(WORK INSTRUCTIONS)
Return every line from the records below with the string "right".

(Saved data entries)

--

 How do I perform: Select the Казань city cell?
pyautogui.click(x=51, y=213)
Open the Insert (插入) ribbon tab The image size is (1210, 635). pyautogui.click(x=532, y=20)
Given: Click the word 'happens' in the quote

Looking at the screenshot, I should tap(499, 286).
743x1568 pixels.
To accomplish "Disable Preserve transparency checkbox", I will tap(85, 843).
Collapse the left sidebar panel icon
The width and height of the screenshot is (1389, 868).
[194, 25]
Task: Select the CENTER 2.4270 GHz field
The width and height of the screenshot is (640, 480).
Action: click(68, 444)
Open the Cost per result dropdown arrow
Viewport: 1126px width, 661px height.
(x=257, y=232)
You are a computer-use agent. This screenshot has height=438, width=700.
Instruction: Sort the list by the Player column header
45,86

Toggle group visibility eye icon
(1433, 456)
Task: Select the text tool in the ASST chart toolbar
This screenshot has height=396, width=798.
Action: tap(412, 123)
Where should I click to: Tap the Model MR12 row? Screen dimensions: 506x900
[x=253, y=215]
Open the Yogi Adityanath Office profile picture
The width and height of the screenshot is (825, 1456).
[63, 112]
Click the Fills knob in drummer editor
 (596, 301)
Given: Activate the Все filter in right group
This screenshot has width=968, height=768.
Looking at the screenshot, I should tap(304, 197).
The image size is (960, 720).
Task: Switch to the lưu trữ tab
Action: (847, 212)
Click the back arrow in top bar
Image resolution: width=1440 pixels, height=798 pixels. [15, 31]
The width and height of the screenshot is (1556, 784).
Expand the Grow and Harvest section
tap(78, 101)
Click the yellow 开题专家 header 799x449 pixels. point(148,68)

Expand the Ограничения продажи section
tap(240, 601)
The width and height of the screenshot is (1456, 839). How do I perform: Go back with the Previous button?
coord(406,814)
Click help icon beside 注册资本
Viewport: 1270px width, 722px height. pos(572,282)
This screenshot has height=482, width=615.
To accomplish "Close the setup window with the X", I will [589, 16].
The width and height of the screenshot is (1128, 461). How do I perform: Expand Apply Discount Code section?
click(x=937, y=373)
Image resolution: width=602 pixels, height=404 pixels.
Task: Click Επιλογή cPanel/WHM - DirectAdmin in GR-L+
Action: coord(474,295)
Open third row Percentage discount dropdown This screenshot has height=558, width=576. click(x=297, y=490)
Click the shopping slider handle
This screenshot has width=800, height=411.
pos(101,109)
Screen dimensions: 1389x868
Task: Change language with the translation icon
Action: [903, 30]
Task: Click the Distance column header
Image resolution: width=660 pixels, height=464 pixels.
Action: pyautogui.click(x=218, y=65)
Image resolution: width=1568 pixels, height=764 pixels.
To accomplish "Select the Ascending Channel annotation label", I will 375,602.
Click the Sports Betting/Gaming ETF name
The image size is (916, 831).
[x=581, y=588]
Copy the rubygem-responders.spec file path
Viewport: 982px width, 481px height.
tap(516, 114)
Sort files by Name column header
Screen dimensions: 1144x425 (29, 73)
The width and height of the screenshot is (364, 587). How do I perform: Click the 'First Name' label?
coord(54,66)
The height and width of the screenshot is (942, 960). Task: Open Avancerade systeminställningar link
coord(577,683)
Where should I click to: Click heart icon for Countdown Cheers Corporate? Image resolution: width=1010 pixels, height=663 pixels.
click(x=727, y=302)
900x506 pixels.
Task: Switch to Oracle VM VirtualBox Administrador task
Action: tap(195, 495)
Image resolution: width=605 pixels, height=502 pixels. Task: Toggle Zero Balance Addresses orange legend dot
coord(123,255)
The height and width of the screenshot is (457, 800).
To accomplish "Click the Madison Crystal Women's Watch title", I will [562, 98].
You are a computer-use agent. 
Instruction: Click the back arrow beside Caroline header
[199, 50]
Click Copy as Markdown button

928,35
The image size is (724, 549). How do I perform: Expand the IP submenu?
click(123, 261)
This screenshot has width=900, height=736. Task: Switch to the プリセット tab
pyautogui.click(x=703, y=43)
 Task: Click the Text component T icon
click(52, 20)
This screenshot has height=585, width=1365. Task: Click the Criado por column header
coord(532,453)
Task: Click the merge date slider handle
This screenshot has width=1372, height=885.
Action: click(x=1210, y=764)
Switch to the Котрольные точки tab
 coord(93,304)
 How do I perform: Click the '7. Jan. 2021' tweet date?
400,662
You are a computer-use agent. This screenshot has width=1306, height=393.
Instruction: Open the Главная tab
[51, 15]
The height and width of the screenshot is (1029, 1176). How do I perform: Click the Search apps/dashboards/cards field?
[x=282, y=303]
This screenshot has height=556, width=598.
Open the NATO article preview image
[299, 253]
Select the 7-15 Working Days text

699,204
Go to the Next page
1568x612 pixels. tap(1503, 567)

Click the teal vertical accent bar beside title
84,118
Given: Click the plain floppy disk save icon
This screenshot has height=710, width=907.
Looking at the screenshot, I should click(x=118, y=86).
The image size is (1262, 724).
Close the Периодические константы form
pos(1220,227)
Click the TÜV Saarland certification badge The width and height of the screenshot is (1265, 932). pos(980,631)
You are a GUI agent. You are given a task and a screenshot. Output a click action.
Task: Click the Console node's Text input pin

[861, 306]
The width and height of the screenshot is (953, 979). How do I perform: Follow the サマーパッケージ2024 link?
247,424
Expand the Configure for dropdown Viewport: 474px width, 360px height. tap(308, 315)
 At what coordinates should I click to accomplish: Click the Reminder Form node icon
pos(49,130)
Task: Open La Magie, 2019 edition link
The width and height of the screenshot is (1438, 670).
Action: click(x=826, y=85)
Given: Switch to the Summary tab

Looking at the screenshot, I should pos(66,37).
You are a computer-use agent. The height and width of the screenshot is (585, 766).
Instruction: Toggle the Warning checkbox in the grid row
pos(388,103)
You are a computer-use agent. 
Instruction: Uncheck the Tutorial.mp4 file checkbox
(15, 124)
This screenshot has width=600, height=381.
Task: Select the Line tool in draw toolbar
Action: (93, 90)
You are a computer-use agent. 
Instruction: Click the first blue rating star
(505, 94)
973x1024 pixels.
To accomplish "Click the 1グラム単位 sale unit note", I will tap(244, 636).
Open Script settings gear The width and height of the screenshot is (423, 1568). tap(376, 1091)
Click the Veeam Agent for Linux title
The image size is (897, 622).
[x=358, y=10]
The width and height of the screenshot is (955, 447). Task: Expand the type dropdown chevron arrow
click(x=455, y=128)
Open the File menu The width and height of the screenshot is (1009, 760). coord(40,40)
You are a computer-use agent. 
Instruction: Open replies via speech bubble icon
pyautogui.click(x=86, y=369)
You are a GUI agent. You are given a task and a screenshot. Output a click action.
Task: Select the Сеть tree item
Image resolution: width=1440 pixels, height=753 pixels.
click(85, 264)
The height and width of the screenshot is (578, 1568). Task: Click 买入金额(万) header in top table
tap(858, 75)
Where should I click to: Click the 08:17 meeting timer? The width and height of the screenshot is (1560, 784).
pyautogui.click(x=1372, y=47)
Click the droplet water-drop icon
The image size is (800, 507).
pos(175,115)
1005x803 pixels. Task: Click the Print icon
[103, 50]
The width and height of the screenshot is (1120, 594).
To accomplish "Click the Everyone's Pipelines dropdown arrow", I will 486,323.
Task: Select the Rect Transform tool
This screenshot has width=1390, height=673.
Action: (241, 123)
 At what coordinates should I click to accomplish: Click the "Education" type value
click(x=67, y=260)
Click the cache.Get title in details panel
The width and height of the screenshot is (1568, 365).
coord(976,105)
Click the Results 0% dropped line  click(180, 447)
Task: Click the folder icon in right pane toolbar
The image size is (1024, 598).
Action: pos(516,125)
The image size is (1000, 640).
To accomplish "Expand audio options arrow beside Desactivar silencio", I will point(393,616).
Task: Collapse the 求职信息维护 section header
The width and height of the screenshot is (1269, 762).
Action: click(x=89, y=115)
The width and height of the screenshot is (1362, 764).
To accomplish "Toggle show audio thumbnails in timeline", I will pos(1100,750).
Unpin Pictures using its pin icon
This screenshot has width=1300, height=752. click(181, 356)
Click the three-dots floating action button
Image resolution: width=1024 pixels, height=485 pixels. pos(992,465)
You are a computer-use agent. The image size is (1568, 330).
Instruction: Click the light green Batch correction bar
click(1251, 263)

--

(ANSWER BELOW)
Given: Activate the Все filter in right group
Task: Click the folder icon in right pane toolbar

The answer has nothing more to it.